§ Instructions for the task: In full and unchanged, output the entries that follow.

---------- Provided material ----------

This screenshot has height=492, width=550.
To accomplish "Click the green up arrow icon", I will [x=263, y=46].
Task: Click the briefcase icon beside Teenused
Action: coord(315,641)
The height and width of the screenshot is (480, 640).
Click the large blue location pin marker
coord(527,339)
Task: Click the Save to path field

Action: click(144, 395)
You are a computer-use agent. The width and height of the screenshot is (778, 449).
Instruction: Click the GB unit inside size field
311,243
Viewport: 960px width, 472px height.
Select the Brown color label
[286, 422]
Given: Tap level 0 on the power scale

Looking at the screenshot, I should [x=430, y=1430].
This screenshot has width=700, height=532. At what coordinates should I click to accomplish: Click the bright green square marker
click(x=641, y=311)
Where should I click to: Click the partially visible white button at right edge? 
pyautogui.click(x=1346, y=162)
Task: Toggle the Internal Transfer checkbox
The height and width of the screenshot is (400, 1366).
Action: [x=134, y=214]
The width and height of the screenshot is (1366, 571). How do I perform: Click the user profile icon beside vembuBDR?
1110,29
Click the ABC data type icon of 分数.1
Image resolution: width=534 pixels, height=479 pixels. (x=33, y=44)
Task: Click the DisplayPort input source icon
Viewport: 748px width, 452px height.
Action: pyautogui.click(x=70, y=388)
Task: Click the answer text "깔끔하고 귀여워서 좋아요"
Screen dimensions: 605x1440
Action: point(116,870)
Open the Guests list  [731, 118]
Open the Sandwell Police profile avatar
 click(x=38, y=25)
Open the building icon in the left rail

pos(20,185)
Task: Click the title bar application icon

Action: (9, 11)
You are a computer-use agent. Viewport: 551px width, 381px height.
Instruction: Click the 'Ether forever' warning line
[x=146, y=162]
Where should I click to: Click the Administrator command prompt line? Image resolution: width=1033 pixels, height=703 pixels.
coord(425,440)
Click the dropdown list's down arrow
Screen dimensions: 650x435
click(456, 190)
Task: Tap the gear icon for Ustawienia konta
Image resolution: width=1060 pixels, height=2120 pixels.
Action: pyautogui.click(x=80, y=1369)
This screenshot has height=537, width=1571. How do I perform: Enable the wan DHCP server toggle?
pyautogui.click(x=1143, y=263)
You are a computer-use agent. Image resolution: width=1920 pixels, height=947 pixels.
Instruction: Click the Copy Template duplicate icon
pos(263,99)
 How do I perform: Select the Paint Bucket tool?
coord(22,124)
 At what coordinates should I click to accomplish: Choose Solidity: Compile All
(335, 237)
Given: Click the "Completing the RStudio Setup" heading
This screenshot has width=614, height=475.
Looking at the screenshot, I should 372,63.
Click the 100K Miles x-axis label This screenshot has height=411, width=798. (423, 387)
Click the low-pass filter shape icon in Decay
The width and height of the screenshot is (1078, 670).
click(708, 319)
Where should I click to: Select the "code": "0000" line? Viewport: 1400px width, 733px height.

----------

§ Written response:
This screenshot has height=492, width=550.
To accomplish "Click the green up arrow icon", I will [x=263, y=46].
Task: Click the briefcase icon beside Teenused
Action: coord(315,641)
The height and width of the screenshot is (480, 640).
Click the large blue location pin marker
coord(527,339)
Task: Click the Save to path field

Action: click(144, 395)
You are a computer-use agent. The width and height of the screenshot is (778, 449).
Instruction: Click the GB unit inside size field
311,243
Viewport: 960px width, 472px height.
Select the Brown color label
[286, 422]
Given: Tap level 0 on the power scale

Looking at the screenshot, I should [x=430, y=1430].
This screenshot has width=700, height=532. At what coordinates should I click to accomplish: Click the bright green square marker
click(x=641, y=311)
Where should I click to: Click the partially visible white button at right edge? 
pyautogui.click(x=1346, y=162)
Task: Toggle the Internal Transfer checkbox
The height and width of the screenshot is (400, 1366).
Action: [x=134, y=214]
The width and height of the screenshot is (1366, 571). How do I perform: Click the user profile icon beside vembuBDR?
1110,29
Click the ABC data type icon of 分数.1
Image resolution: width=534 pixels, height=479 pixels. (x=33, y=44)
Task: Click the DisplayPort input source icon
Viewport: 748px width, 452px height.
Action: pyautogui.click(x=70, y=388)
Task: Click the answer text "깔끔하고 귀여워서 좋아요"
Screen dimensions: 605x1440
Action: point(116,870)
Open the Guests list  [731, 118]
Open the Sandwell Police profile avatar
 click(x=38, y=25)
Open the building icon in the left rail

pos(20,185)
Task: Click the title bar application icon

Action: (9, 11)
You are a computer-use agent. Viewport: 551px width, 381px height.
Instruction: Click the 'Ether forever' warning line
[x=146, y=162]
Where should I click to: Click the Administrator command prompt line? Image resolution: width=1033 pixels, height=703 pixels.
coord(425,440)
Click the dropdown list's down arrow
Screen dimensions: 650x435
click(456, 190)
Task: Tap the gear icon for Ustawienia konta
Image resolution: width=1060 pixels, height=2120 pixels.
Action: pyautogui.click(x=80, y=1369)
This screenshot has height=537, width=1571. How do I perform: Enable the wan DHCP server toggle?
pyautogui.click(x=1143, y=263)
You are a computer-use agent. Image resolution: width=1920 pixels, height=947 pixels.
Instruction: Click the Copy Template duplicate icon
pos(263,99)
 How do I perform: Select the Paint Bucket tool?
coord(22,124)
 At what coordinates should I click to accomplish: Choose Solidity: Compile All
(335, 237)
Given: Click the "Completing the RStudio Setup" heading
This screenshot has width=614, height=475.
Looking at the screenshot, I should 372,63.
Click the 100K Miles x-axis label This screenshot has height=411, width=798. (423, 387)
Click the low-pass filter shape icon in Decay
The width and height of the screenshot is (1078, 670).
click(708, 319)
Where should I click to: Select the "code": "0000" line? Viewport: 1400px width, 733px height.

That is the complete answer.